= Archdeacon of Halifax =

Church of England ecclesiastical office

The Archdeacon of Halifax is the priest in charge of the archdeaconry of Halifax, an administrative division of the Church of England Diocese of Leeds (formerly in the Diocese of Wakefield.)

==History==
The Archdeaconry was founded (from the Archdeaconry of Craven in the Diocese of Ripon, plus three parishes of the Archdeaconry of York) with the erection of the Diocese of Wakefield on 20 November 1888. From then until its reorganisation in 1927, the archdeaconry of Huddersfield comprised all but the northwestern corner of that diocese. In 1927, the archdeaconry was renamed to that of Halifax and its borders moved to cover the western half of the diocese (the old Halifax archdeaconry became the archdeaconry of Pontefract).
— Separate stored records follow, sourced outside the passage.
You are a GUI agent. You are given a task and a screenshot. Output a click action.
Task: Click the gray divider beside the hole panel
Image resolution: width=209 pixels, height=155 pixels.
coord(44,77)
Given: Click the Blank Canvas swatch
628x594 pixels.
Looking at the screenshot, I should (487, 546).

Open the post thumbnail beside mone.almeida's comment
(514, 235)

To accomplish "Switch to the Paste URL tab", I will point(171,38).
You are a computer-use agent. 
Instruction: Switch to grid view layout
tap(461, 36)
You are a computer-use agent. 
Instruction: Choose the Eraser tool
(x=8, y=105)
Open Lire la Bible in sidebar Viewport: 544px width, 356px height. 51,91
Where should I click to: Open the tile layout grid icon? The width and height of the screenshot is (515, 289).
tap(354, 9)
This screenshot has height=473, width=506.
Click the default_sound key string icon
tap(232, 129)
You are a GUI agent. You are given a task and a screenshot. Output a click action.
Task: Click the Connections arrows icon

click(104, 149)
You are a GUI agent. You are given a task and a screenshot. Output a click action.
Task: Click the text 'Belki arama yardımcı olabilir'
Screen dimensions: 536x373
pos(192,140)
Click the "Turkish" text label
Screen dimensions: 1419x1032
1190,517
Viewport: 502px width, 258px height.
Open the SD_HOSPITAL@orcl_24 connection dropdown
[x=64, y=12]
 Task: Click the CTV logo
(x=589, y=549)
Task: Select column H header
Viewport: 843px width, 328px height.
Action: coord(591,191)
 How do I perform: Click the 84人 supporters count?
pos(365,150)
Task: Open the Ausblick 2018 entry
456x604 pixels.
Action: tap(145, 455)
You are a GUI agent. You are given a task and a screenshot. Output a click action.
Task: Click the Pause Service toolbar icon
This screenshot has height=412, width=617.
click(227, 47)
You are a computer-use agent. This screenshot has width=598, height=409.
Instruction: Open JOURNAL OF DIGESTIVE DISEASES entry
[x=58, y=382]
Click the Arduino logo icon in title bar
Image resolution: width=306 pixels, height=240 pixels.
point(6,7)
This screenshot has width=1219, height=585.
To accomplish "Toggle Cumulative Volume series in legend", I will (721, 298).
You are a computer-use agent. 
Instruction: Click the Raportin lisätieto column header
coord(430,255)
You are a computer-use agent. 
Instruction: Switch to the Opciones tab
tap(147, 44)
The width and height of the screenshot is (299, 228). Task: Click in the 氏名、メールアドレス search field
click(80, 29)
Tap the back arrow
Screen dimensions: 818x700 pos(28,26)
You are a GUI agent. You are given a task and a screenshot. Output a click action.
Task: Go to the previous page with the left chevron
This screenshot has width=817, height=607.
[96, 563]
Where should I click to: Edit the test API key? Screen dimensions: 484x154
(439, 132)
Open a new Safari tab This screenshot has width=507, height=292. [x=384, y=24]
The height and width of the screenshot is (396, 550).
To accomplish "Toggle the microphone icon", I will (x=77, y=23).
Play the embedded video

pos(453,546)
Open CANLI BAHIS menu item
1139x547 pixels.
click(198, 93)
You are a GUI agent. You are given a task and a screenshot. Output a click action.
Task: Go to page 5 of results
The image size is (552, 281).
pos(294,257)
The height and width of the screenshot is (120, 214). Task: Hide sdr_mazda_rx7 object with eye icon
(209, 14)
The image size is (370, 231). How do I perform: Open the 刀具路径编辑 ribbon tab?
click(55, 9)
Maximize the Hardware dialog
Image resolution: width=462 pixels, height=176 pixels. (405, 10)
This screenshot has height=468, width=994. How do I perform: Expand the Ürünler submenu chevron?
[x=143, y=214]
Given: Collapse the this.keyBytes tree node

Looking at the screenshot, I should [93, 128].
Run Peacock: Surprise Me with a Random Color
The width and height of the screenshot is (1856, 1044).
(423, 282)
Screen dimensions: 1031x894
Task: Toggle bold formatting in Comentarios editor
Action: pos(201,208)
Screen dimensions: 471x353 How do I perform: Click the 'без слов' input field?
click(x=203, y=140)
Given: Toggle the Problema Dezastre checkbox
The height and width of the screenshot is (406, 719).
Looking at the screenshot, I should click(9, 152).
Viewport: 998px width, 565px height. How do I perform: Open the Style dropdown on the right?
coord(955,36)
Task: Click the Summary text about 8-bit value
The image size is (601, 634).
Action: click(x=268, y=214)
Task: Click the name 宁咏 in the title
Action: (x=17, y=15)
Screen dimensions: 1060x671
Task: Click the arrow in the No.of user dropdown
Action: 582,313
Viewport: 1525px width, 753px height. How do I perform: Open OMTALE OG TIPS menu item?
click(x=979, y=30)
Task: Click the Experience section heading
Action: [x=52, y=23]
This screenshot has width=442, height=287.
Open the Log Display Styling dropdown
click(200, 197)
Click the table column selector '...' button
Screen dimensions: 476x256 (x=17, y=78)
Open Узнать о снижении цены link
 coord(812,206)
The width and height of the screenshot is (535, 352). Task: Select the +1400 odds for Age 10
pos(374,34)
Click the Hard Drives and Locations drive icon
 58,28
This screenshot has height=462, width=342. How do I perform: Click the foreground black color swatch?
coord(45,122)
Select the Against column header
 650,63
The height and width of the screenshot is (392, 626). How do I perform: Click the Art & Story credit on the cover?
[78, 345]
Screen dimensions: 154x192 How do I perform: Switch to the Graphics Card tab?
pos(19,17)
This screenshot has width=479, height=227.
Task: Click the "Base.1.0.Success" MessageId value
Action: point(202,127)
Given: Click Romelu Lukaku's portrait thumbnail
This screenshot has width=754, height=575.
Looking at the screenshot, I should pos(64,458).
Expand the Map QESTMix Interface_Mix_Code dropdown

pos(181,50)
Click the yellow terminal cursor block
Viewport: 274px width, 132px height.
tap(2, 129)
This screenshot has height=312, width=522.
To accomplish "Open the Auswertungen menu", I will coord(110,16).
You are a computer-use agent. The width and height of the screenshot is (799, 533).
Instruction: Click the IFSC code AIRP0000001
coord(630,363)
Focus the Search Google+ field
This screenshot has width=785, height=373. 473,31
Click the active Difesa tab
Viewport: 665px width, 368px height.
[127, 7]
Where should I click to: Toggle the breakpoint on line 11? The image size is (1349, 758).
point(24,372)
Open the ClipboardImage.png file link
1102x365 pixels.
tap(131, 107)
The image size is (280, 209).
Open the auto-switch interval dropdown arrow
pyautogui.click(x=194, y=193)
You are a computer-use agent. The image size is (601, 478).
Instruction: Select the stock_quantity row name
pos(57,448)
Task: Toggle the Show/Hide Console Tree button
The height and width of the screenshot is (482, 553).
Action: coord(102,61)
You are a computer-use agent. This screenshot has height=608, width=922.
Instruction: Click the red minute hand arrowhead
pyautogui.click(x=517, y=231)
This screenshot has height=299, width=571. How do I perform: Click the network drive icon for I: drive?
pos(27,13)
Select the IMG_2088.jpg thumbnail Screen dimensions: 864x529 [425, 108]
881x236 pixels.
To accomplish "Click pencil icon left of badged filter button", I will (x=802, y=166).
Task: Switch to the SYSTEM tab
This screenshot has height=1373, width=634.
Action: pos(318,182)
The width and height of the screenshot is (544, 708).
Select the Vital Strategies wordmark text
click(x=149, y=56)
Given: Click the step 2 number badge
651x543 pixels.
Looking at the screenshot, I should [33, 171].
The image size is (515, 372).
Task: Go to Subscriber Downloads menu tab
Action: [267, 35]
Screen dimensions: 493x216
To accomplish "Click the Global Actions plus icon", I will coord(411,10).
The (second) archdeaconry of Halifax has constituted the western half of the diocese since the 1927 reorganisation, covering the deaneries of Calder Valley, Halifax, Brighouse and Elland, Huddersfield, Almondbury and Kirkheaton. Since the creation of the Diocese of Leeds on 20 April 2014, the archdeaconry forms the Huddersfield episcopal area.

==List of archdeacons==

===Archdeacons of Huddersfield===
- 1888–1892 (res.): Norman Straton
- April 1892 – 1913 (ret.): William Donne
- 1914–1927: Richard Harvey (became Archdeacon of Halifax)

===Archdeacons of Halifax===
With the diocesan reorganisation of 1927, the archdeaconry was renamed to Halifax.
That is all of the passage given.